As for the other amendments, polls show 60 percent of the public favors the death penalty. While support has been eroding over time, abolishing capital punishment has yet to enjoy broad-based activist support. On campaign spending, even if Congress were empowered to act, would these elected officials restrict their ability to secure their own incumbencies? On firearms, it seems unlikely that members of a Congress who shot down gun control legislation in the months following the Newtown school massacre would withdraw a Second Amendment right to self-defense in one’s home.

So, given the odds, is this game worth the candle? Beyond a doubt! The book has valuable insights for all sides. Its proposals are well-crafted. Its arguments are a model of how to conduct debates on law and public policy. Herein is the voice of respectful and principled disagreement on the merits, not slick and tested talking points, no gotchas or sound bites hurled at the other side.

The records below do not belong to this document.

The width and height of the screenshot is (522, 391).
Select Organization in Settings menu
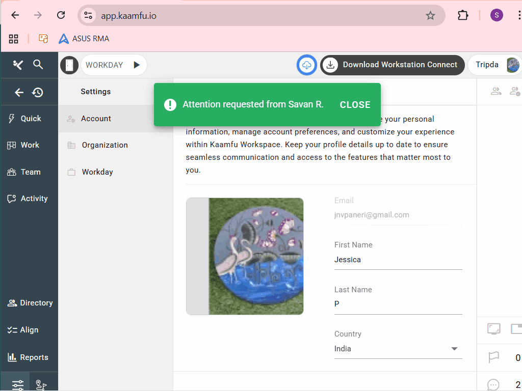coord(105,145)
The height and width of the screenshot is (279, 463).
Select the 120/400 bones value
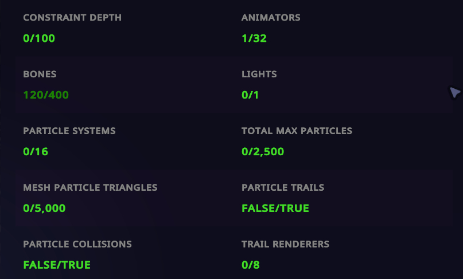pyautogui.click(x=46, y=95)
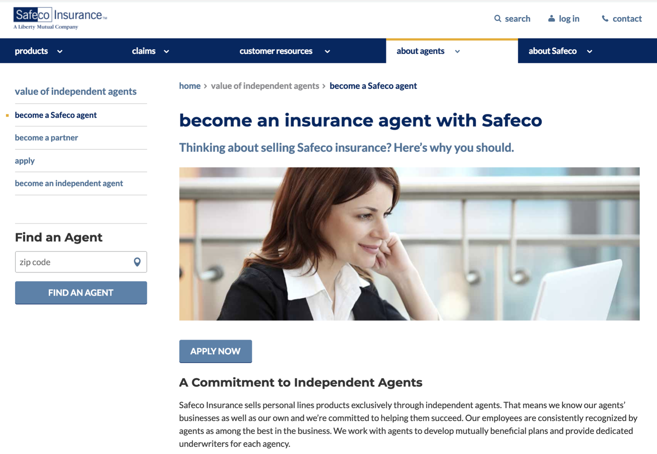Open the claims menu item
The width and height of the screenshot is (657, 454).
pyautogui.click(x=143, y=51)
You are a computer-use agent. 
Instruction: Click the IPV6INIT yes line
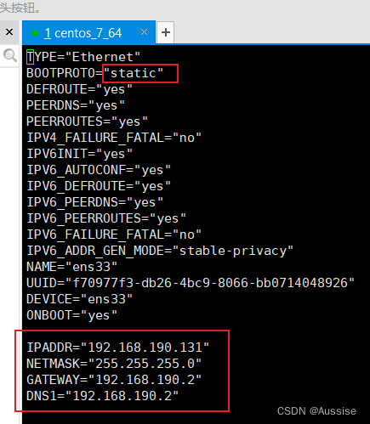(79, 154)
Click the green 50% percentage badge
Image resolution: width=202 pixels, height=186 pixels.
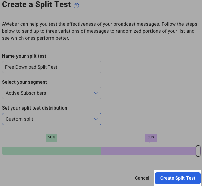tap(52, 137)
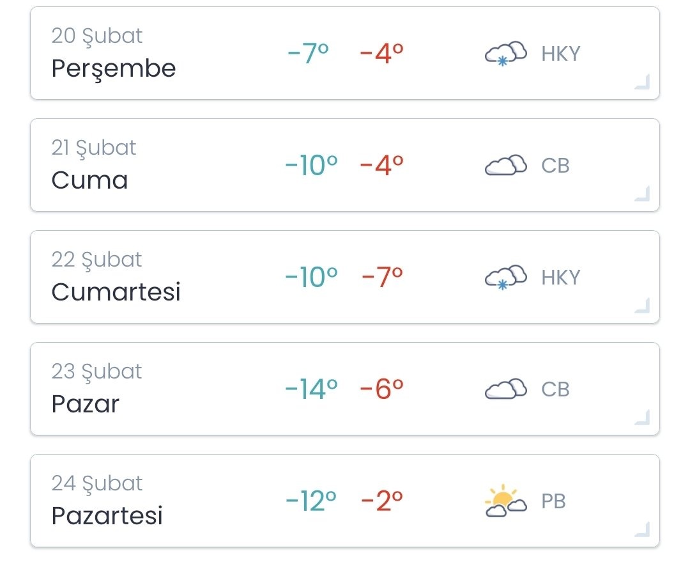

Most important, these are policy choices. Constitutional amendments are not the only way to make them. After all, “a slim majority” of the court, often just a single vote, set out the principles Justice Stevens would change. These essays are an alternative form of judicial dissent, a summons to the future, a call to rethink matters when different circumstances allow.

In retirement, Justice Stevens continues to serve his constitutional democracy very well indeed.

Tom Phillips is a retired attorney in Chicago, Illinois. In his day, he practiced law and government relations, sometimes together.